Sir Winston Churchill is highly regarded as a wartime leader and in no way do I wish to denigrate his historic standing – but if the truth were known he was a disaster
as a strategist.
What he had was an ability to speak in public in a desperate situation. President Kennedy, in granting him honorary US citizenship in 1963, stated: “He mobilised the English language and sent it into battle.”
Churchill’s soundbites resonated with the British public and provided a basis for understanding the threat that the UK faced during the Second World War. It did not provide the basis of the strategy, it created a vision that people could buy into.
At the time of writing three challenges face the UK car industry: the COVID-19 pandemic, Brexit and the 2030/35 ban on the internal combustion engine.

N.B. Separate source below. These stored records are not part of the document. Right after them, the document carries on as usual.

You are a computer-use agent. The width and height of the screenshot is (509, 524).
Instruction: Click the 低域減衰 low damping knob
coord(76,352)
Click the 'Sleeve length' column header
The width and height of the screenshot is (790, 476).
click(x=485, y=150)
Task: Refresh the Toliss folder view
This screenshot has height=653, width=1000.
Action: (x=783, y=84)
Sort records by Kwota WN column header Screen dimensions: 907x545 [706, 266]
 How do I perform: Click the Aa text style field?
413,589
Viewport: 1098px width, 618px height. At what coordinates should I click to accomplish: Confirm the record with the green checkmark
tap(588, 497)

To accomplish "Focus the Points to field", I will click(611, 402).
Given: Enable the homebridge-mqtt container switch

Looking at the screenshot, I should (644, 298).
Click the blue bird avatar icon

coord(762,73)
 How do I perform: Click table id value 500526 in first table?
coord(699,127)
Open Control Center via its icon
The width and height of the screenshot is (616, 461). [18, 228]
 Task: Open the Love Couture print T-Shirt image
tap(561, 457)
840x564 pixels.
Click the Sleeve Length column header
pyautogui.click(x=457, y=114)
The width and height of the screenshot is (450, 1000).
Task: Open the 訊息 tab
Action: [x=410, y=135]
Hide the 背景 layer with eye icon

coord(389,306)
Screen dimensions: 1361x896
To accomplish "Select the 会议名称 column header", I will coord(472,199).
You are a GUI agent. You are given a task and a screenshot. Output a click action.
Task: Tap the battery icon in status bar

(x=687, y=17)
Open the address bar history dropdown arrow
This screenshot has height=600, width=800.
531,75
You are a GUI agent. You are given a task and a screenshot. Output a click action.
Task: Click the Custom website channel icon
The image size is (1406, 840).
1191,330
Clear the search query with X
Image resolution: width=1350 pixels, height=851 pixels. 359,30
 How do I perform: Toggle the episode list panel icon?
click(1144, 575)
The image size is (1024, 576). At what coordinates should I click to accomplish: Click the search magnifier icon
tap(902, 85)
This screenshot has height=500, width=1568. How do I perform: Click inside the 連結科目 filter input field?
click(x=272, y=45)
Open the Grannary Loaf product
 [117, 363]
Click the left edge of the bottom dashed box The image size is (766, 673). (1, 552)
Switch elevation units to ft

The Brexit debate was dominated by soundbites including ‘claiming back our borders’ while the Vote Leave red bus proclaimed an extra £350million a week would be spent on the NHS. Although this was later denied by the politicians, ironically the pandemic has forced their hand on the NHS spending.
Liam Fox’s claim that a free trade agreement with the EU should be ‘one of the easiest in human history’ rang hollow given the protracted negotiations.
The COVID-19 soundbites including ‘hands-face-space’ have been coupled by ever-changing guidelines over masks, tiers and social mixing.
The opening and closing of shops, determining whether something is essential or non-essential and whether travel is permitted or not seem to be a pick and mix approach to strategy.
One of the fears is the 2030/35 objective for cutting emissions is going to be conducted in the same way. A sweeping statement, followed by the decision that the future is electric, presents immense challenges.
The last time a Government started to tell the industry what powertrain should use was Tony Blair’s promotion of diesel which as we know led to major problems.
In last month’s AM, Mark Lavery of Cambria Automobiles said: “What you have is a metropolitan elite who’ve come up with a political soundbite to make us look green.”
I totally agree. It would be wrong for the OEMs to just concentrate on electric and ignore the role that hybrid, hydrogen and synthetic fuels will potentially play in the UK’s drive towards a ‘net zero’ future.
The future of the planet is too important to be dictated by political soundbites; the evaluation of the environmental credentials of a powertrain based on batteries should be based on scientific evidence not short-term political expediency.
I know ‘following the science’ has become a hackneyed phrase in the pandemic, but when it comes to the 2030/35 objective it should be underpinning the strategy.